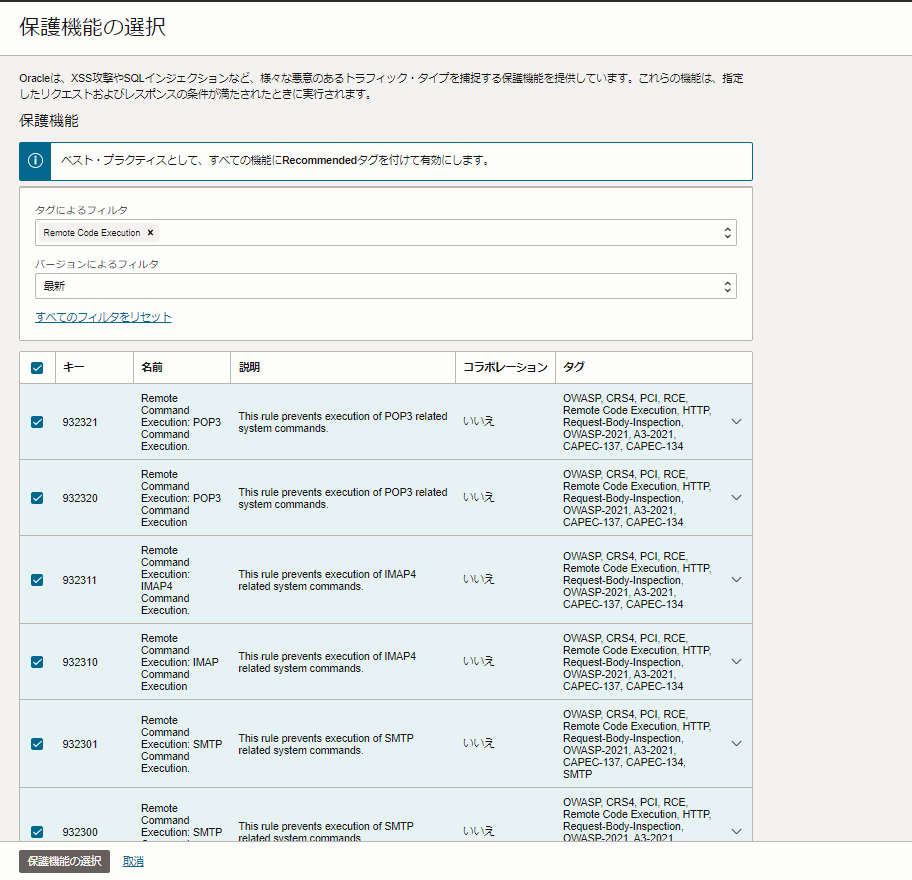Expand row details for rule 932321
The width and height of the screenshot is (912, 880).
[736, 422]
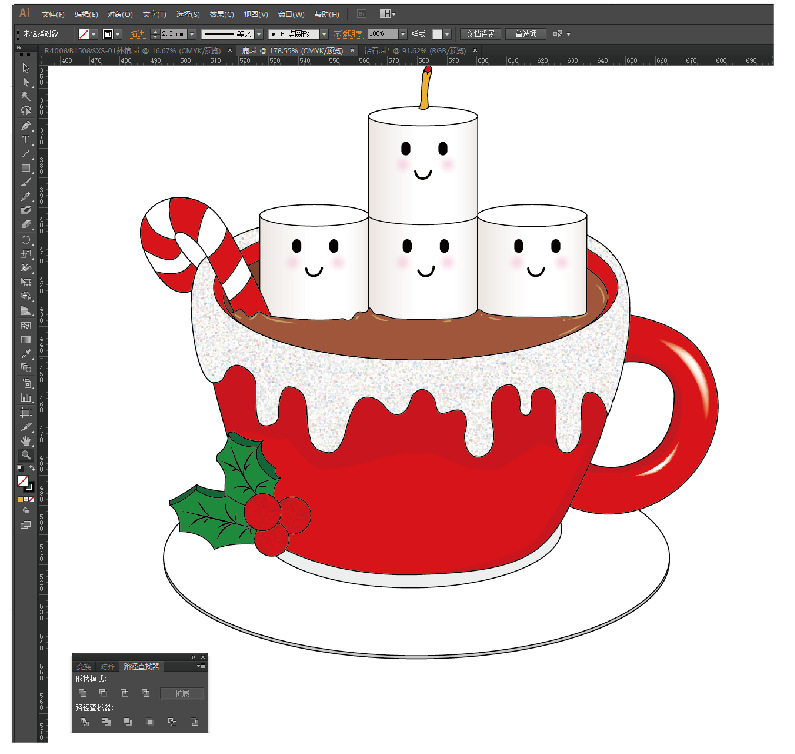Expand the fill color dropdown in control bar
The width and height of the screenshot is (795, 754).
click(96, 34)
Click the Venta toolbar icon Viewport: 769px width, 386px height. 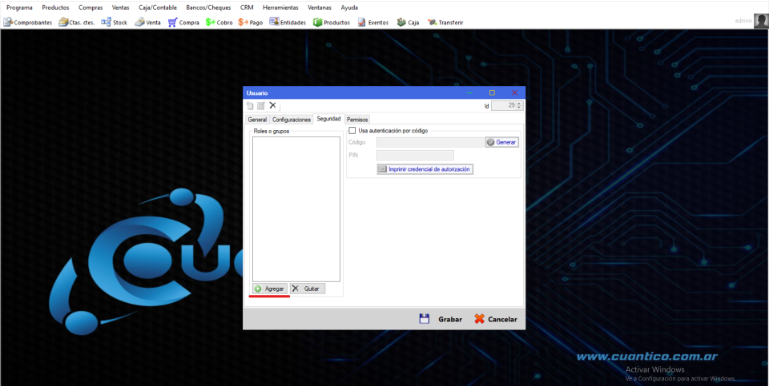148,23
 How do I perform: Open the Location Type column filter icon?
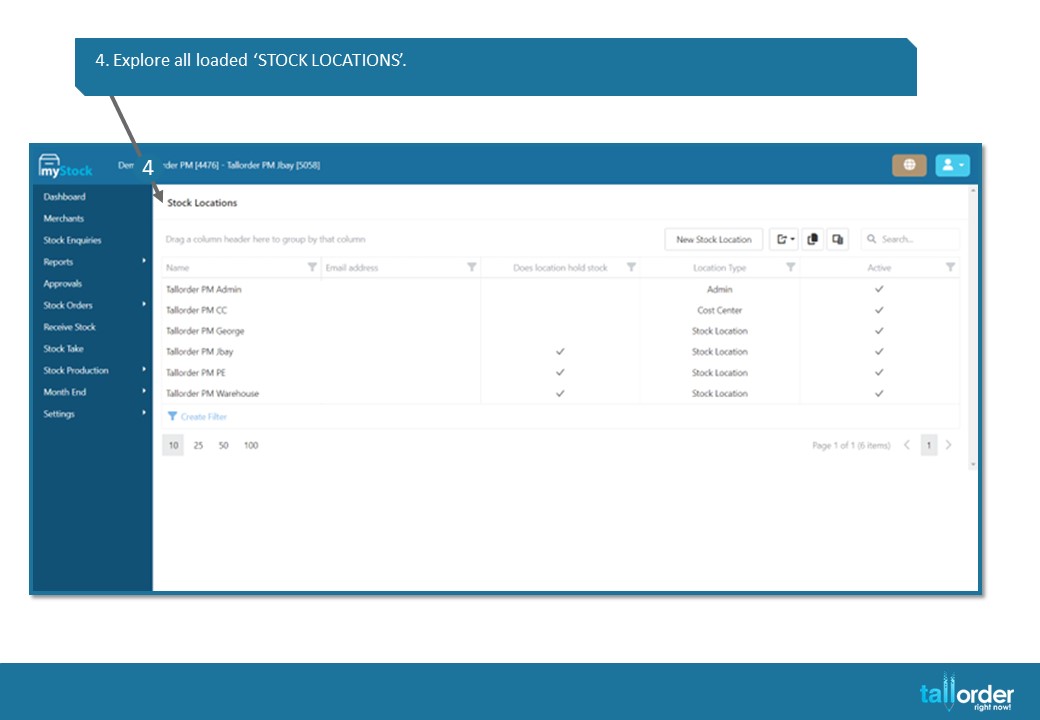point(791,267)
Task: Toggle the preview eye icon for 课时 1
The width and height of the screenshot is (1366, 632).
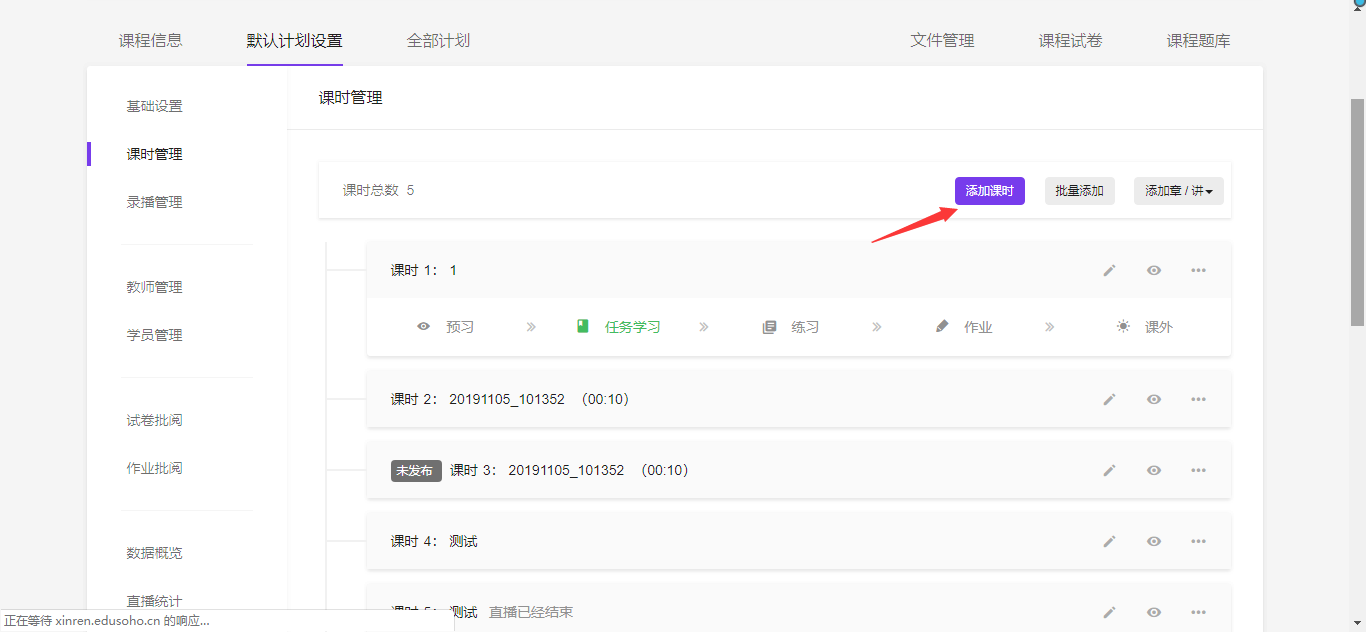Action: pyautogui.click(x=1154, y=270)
+++++
WORK REQUIRED =>
What is needed is an exact transcription of the lines from the one containing "Task: Toggle the preview eye icon for 课时 1" through the last line of the records above, both included, with no pictures.

SOLVED EXERCISE =>
Task: Toggle the preview eye icon for 课时 1
The width and height of the screenshot is (1366, 632).
Action: pyautogui.click(x=1154, y=270)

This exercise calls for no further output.